(Stored data)
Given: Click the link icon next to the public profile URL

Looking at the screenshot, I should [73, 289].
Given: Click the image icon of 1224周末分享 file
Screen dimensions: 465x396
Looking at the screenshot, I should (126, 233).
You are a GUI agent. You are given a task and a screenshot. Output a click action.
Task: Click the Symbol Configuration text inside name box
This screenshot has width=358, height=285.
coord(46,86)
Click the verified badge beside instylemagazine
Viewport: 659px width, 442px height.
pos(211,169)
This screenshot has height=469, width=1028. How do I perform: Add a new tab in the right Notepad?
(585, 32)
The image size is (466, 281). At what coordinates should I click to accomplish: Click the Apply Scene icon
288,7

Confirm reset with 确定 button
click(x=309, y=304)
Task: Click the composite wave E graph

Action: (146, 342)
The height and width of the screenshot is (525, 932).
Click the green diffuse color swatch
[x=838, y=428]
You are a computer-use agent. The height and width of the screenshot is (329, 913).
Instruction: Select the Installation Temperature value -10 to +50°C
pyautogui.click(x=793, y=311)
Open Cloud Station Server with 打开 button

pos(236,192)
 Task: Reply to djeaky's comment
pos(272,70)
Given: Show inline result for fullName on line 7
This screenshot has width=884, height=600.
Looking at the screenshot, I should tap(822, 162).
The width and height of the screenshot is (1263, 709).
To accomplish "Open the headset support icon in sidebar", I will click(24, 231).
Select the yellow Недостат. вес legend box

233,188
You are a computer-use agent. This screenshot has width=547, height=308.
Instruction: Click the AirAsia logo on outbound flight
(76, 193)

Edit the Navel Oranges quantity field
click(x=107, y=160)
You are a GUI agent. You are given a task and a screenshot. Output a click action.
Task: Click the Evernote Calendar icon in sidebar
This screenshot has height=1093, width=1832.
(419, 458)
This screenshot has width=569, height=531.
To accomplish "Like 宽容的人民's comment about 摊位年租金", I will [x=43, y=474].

(WHAT YOU HAVE TO DO):
Transcribe the entries above exactly.

(WRITTEN ANSWER):
Given: Click the link icon next to the public profile URL

Looking at the screenshot, I should [73, 289].
Given: Click the image icon of 1224周末分享 file
Screen dimensions: 465x396
Looking at the screenshot, I should (126, 233).
You are a GUI agent. You are given a task and a screenshot. Output a click action.
Task: Click the Symbol Configuration text inside name box
This screenshot has width=358, height=285.
coord(46,86)
Click the verified badge beside instylemagazine
Viewport: 659px width, 442px height.
pos(211,169)
This screenshot has height=469, width=1028. How do I perform: Add a new tab in the right Notepad?
(585, 32)
The image size is (466, 281). At what coordinates should I click to accomplish: Click the Apply Scene icon
288,7

Confirm reset with 确定 button
click(x=309, y=304)
Task: Click the composite wave E graph

Action: (146, 342)
The height and width of the screenshot is (525, 932).
Click the green diffuse color swatch
[x=838, y=428]
You are a computer-use agent. The height and width of the screenshot is (329, 913).
Instruction: Select the Installation Temperature value -10 to +50°C
pyautogui.click(x=793, y=311)
Open Cloud Station Server with 打开 button

pos(236,192)
 Task: Reply to djeaky's comment
pos(272,70)
Given: Show inline result for fullName on line 7
This screenshot has width=884, height=600.
Looking at the screenshot, I should tap(822, 162).
The width and height of the screenshot is (1263, 709).
To accomplish "Open the headset support icon in sidebar", I will click(24, 231).
Select the yellow Недостат. вес legend box

233,188
You are a computer-use agent. This screenshot has width=547, height=308.
Instruction: Click the AirAsia logo on outbound flight
(76, 193)

Edit the Navel Oranges quantity field
click(x=107, y=160)
You are a GUI agent. You are given a task and a screenshot. Output a click action.
Task: Click the Evernote Calendar icon in sidebar
This screenshot has height=1093, width=1832.
(419, 458)
This screenshot has width=569, height=531.
To accomplish "Like 宽容的人民's comment about 摊位年租金", I will [x=43, y=474].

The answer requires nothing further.